To state the obvious, you expect this sort of thing from a right-wing (or, on a reversal, froma certain left-wing segment) whose less concerned about process, legitimacy, and law than getting what they want by any means necesary, but somewhat more bothersome has been this argument’s prevalence on the center-right, and in fewer case the center-left. Andrew Sullivan is a very good example. I certainly don’t want to impute sinister motives, because obviously this is an issue more near and dear to Sully than to myself, I simply don’t understand the logic. If you feel that the question is one of Constitutionality, and that the prohibition on gay marriage is un-Constitutional, then the only logical conclusion to draw is that the courts have an obligation to overturn bans on such. The only other logical conclusion is that bans on gay marriage are perfectly Constitutional. I suppose it’s also possible that Sully simply fears that court action will provoke a backlash against the movement and be a net-negative, but as Anonymous Liberal outlines, that just isn’t how istory has shown this sort of thing to work:

Today no one questions the correctness of the Perez decision from a legal standpoint. And that’s important to remember. It proves that just because a panel of judges is the first to recognize something, just because a judicial decision upsets prevailing societal norms, doesn’t mean it’s an example of improper activism or “legislating from the bench.” The first judge to say something is just as right as the last one to say it. Sometimes the right answer, from a constitutional perspective, is pretty clear; it’s just that no one has the courage to stand up and say it.

Years from now, the basic legal argument underlying the gay marriage decisions in Massachusetts, Connecticut, and Iowa will be utterly uncontroversial and will seem obviously correct to just about everyone. No one will think that these courts were “legislating from the bench” by stating such obvious truths.

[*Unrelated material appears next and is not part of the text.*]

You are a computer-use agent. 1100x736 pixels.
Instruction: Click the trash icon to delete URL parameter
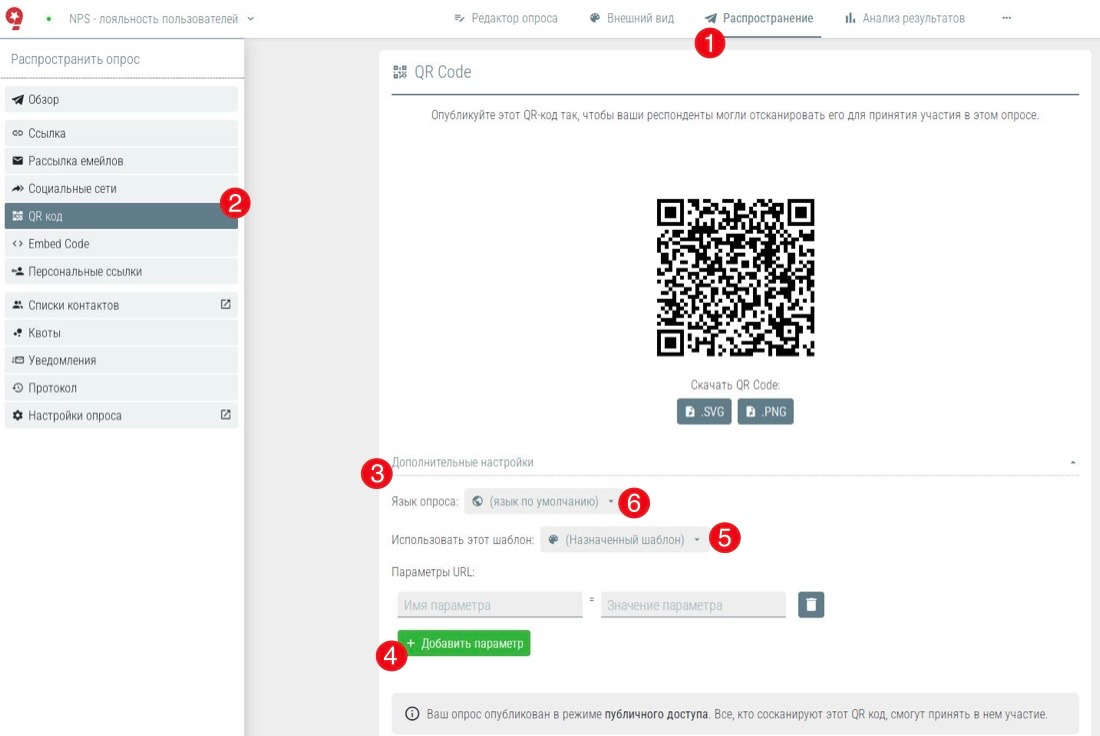[x=811, y=605]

I think this is important to keep in mind, especially when considering that the near term response to decisions like Brown vs. Board of Education was hardly one of universal acceptance. Riots erupted when black students tried to go to white schools, Southern governors and mayors showed up to physically block the doors of state schools, the National Guard had to be deployed to protect black students in Arkansas, Alabama, and Mississippi, etc. But 10 years later, the Civil Rights Act was passed by Congress. The year after that, the Voting Rights Act. And now we have a black President who carried Florida, Virginia, and North Carolina on the way to the White House, and the fundamental holding in Brown is understood to be so self-evident as to be downright shameful that it even had to come to that in the first place. Ultimately, I think, gay marriage will be much the same. More and more states will legalize, whether by legislative or judicial action, but some states will resist no matter what. The Supreme Court is ultimately going to have to step in, and they will, I think, ultimately strike down gay marriage bans across the country (and sooner than most people realize). This won’t make the holding any less correct, and any right-wing rendering of garments over it will not change the ultimate judgment of history, that the core finding in the decision will be so obvious, so uncontroversial, that future generations will view it much as we view Brown; a monumental moment and accomplishment but, at the same time, a national embarrassment that it ever had to come to that.